Only lines holding the word "click" should be copied from the material.

Records for processing:
• • • • •

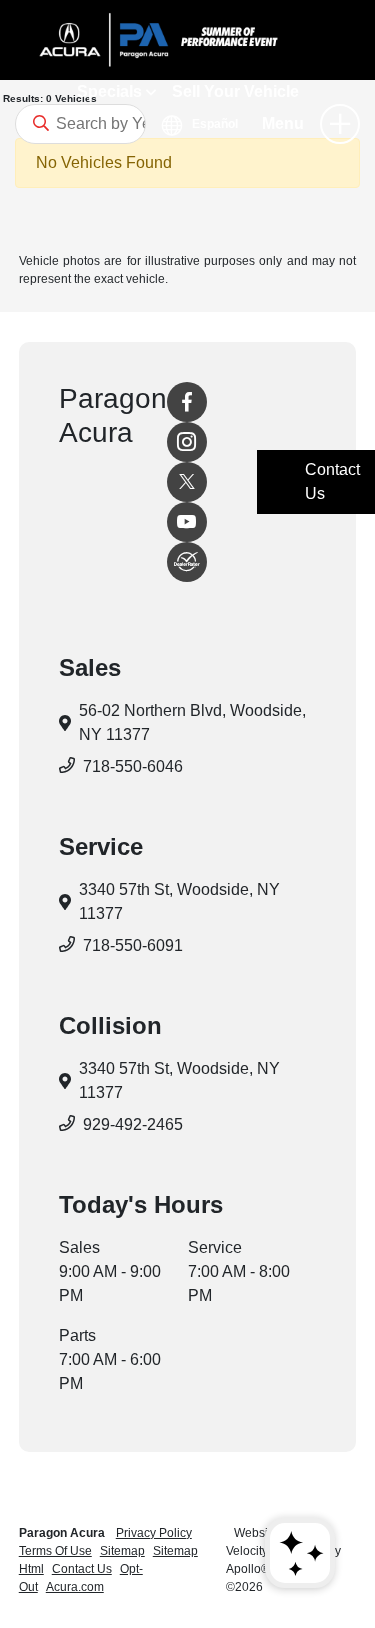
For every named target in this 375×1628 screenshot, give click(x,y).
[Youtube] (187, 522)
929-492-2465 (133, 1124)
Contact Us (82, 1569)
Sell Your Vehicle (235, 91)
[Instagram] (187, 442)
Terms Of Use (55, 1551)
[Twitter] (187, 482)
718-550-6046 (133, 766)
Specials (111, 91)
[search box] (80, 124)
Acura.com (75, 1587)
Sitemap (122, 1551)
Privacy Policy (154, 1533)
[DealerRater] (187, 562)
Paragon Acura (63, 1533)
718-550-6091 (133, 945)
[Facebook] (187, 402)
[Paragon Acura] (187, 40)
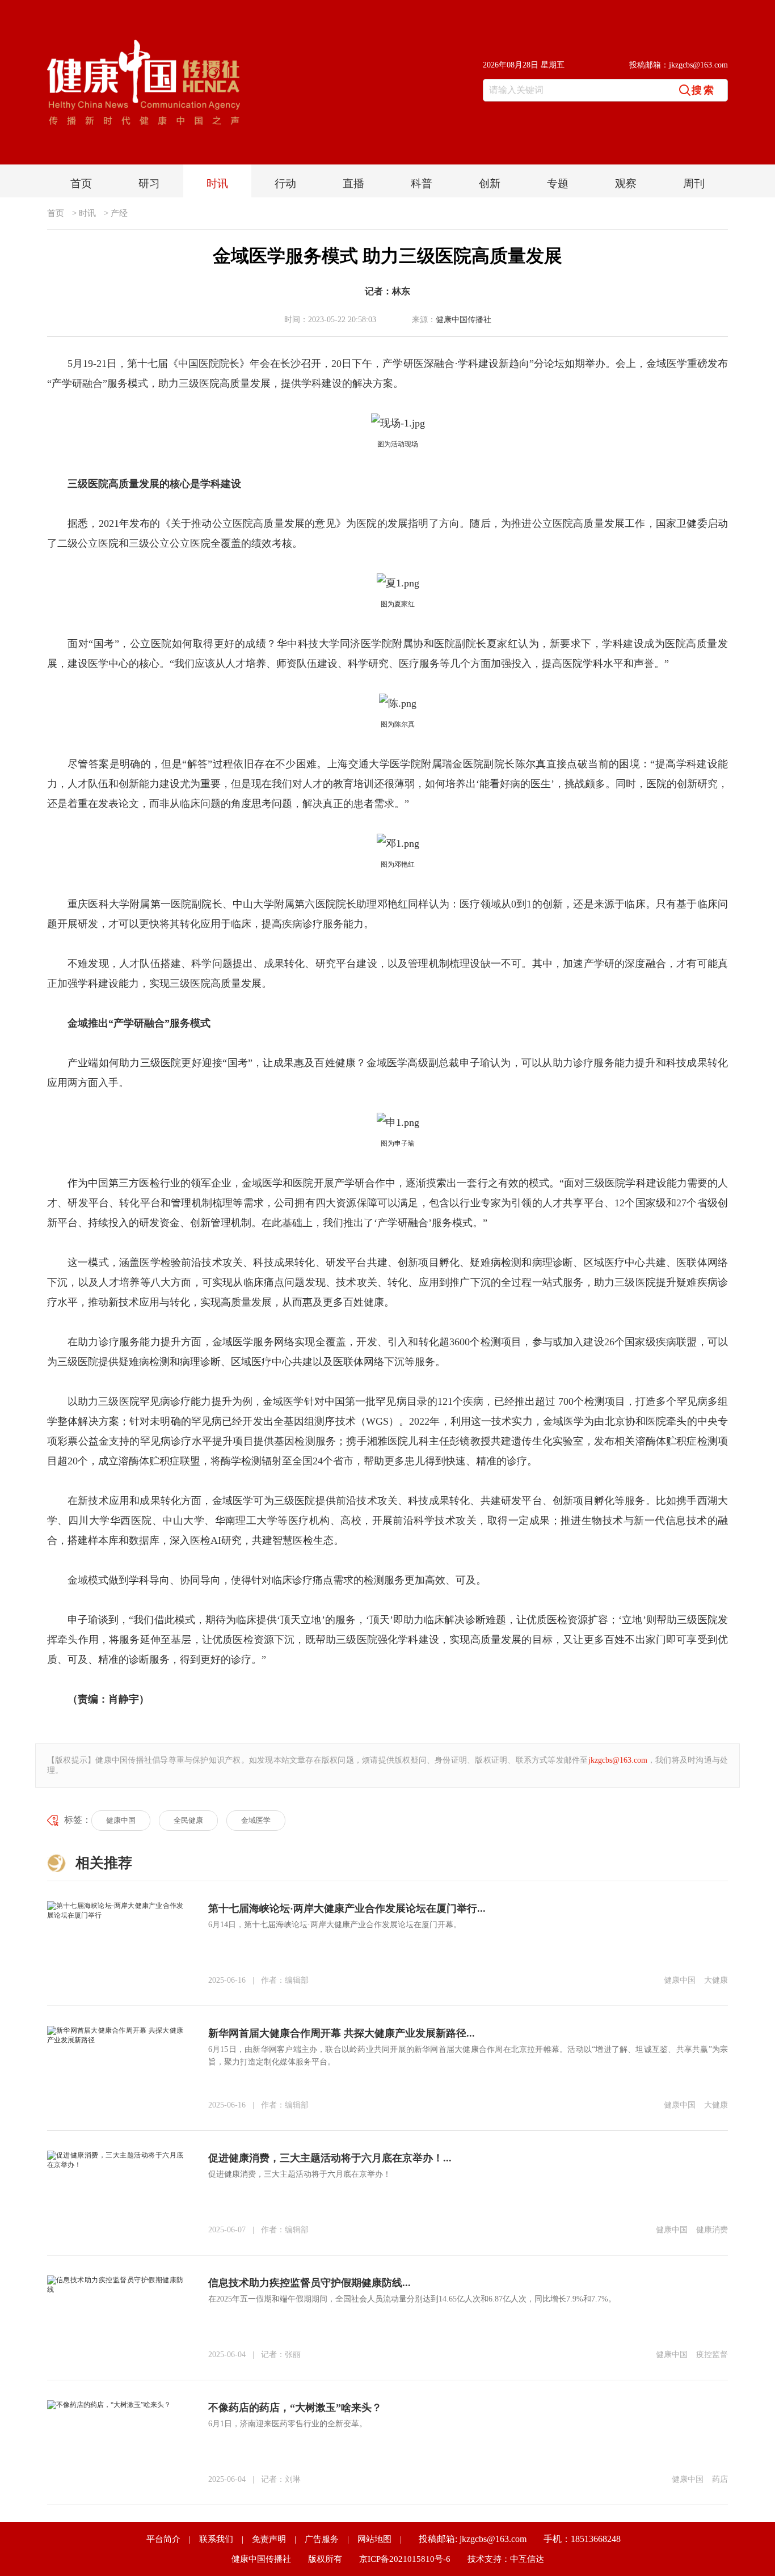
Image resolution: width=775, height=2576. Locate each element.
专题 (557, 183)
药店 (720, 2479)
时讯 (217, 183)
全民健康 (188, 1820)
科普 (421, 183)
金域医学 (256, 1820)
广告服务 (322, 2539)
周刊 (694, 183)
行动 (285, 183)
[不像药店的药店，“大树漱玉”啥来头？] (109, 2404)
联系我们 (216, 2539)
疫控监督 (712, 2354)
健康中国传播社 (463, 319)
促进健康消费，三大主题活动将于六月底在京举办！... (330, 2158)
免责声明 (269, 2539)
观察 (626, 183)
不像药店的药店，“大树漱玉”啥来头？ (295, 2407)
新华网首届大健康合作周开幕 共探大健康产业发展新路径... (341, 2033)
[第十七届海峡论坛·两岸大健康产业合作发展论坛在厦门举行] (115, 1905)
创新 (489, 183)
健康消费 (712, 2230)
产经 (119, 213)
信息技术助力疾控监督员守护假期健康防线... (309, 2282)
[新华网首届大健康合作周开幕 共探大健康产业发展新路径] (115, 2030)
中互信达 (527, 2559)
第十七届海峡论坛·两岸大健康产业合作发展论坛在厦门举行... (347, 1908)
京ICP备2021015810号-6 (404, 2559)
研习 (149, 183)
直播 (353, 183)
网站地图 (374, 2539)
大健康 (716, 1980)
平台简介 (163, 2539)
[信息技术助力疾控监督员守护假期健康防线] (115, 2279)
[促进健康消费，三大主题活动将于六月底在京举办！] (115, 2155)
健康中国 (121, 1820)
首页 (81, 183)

• • • • •

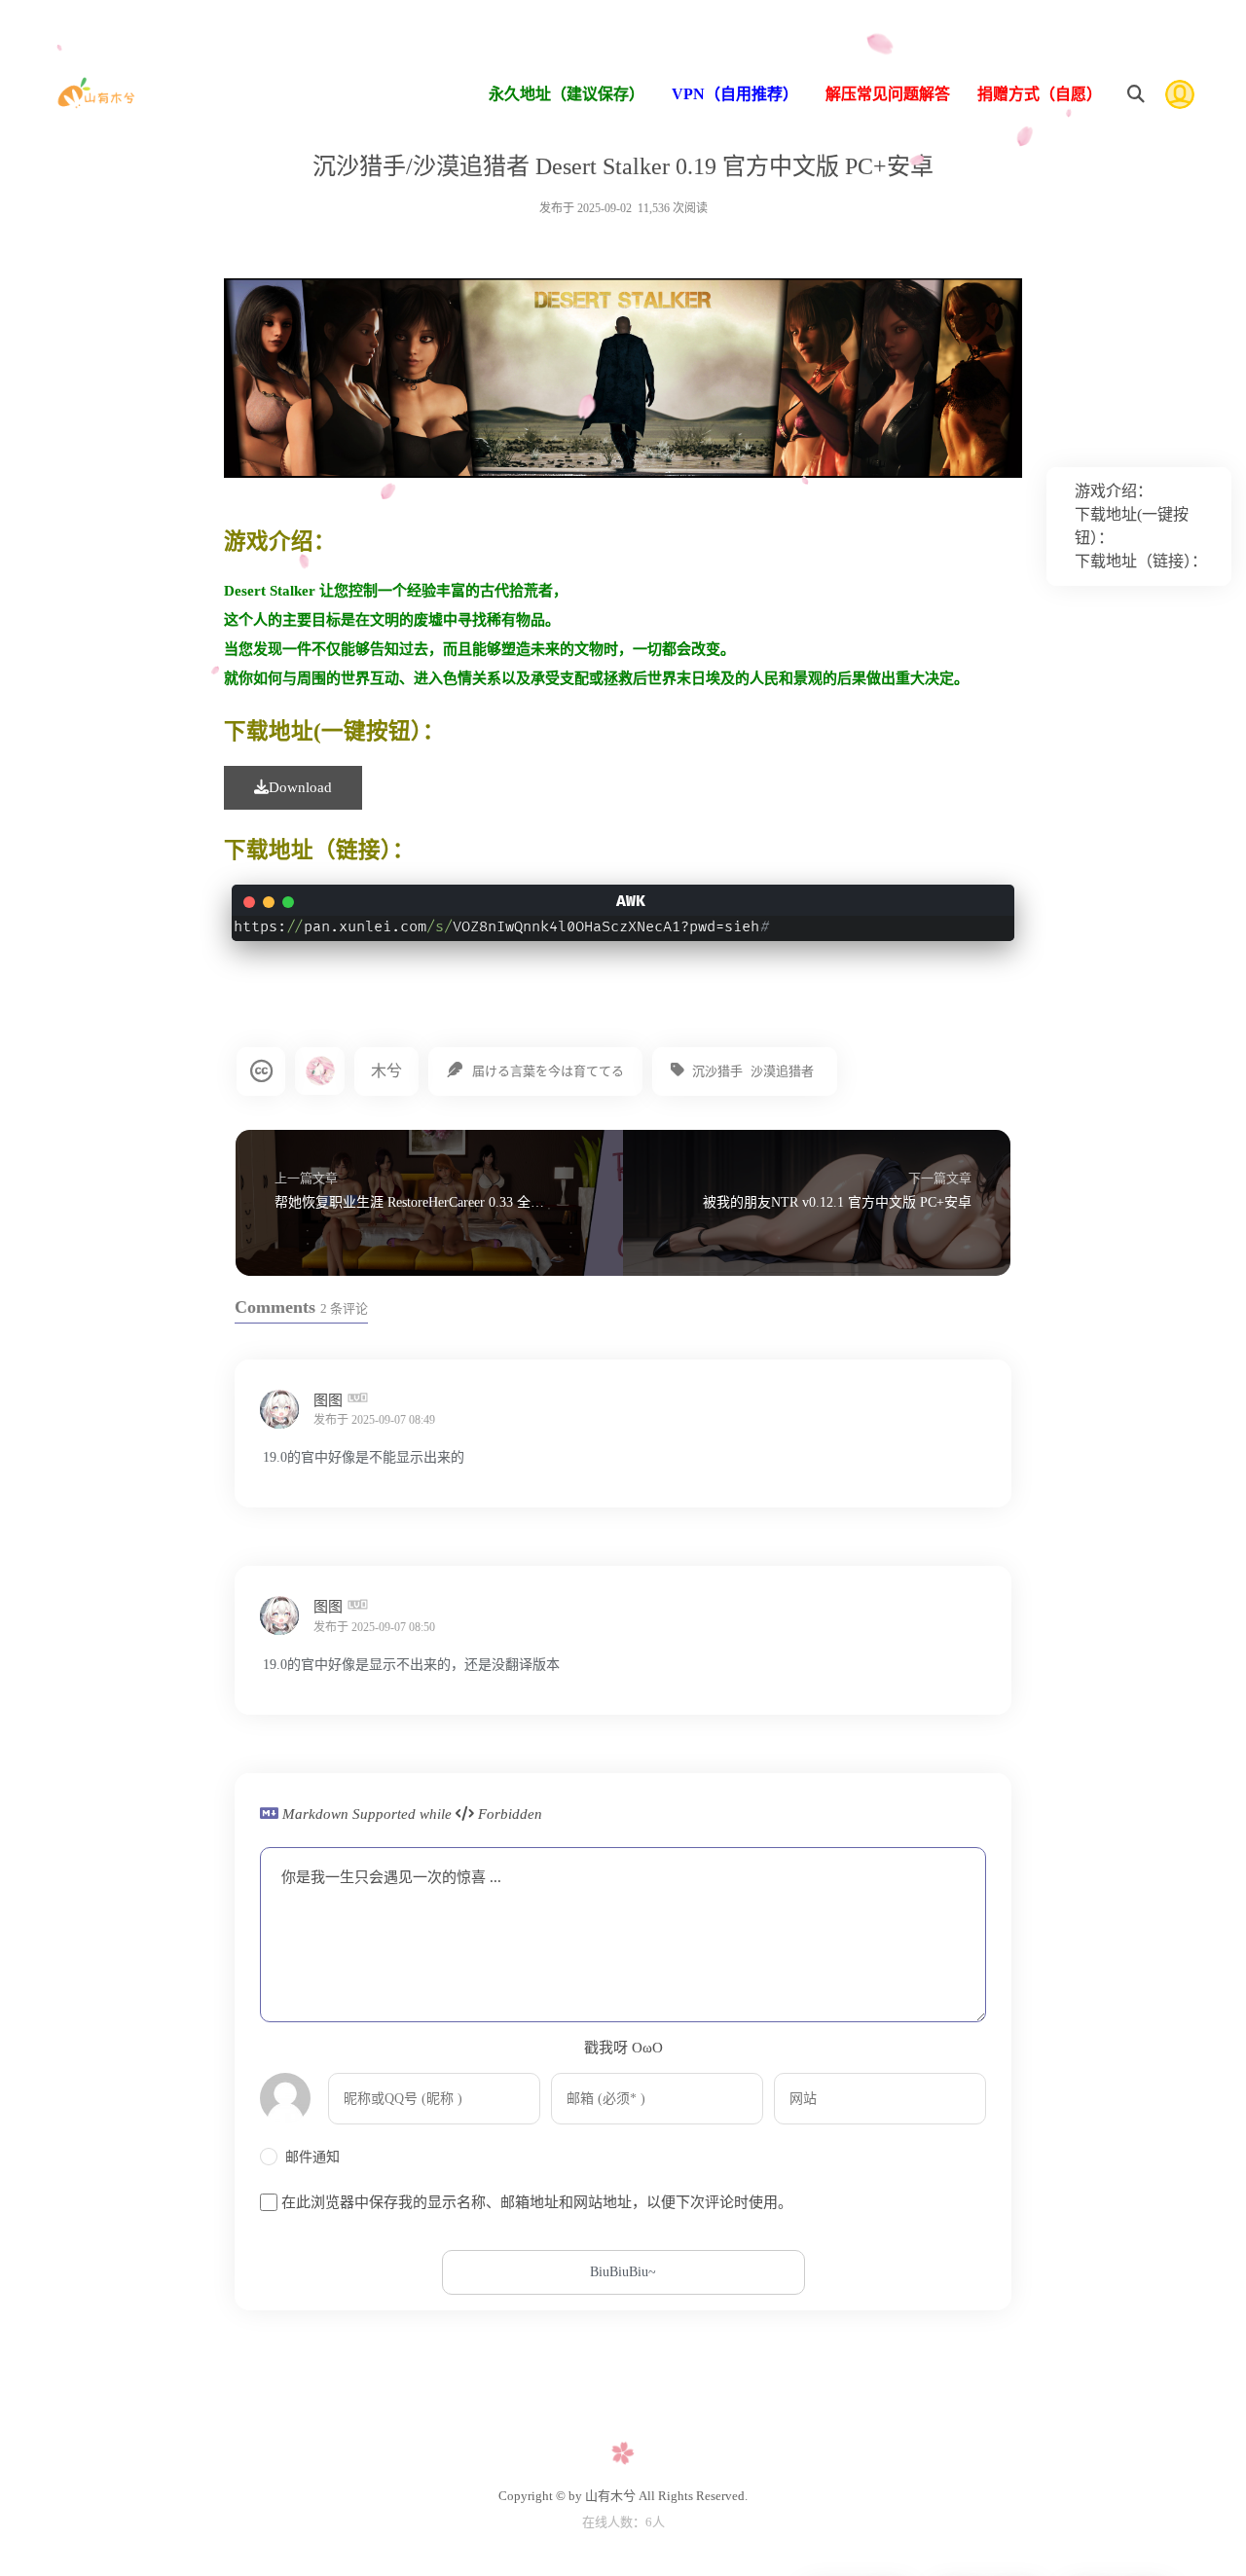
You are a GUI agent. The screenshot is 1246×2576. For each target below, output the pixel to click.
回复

• • • • •

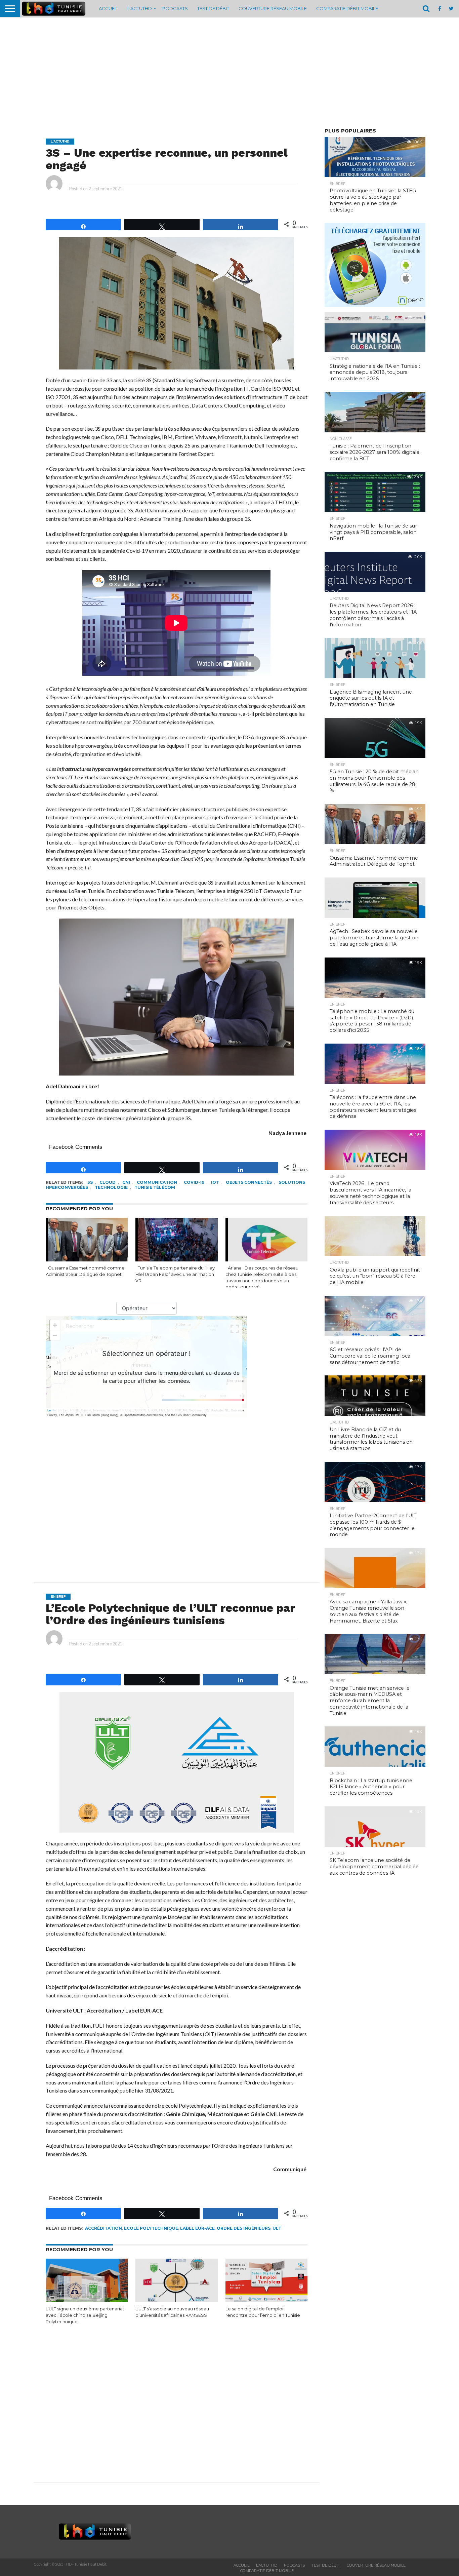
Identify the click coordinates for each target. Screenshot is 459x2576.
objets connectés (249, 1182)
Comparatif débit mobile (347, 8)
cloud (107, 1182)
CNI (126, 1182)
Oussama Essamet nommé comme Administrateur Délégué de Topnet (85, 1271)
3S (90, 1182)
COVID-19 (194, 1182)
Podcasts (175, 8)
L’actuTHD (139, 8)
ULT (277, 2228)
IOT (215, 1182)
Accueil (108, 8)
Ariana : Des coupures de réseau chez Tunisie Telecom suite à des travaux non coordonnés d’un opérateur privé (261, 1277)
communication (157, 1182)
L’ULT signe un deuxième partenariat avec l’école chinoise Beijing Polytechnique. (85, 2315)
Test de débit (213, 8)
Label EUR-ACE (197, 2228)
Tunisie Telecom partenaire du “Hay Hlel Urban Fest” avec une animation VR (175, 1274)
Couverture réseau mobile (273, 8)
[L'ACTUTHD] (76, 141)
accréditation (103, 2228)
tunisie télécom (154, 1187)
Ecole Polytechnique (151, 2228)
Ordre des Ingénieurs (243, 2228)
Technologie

• • • • •

Problem solution:
For every named target in this 375×1628 screenshot, give click(x,y).
You are a GUI agent. The screenshot is 1246×2576. For each target below, output the pixel to click.
Identify the click coordinates for each target. Screenshot is 459x2576.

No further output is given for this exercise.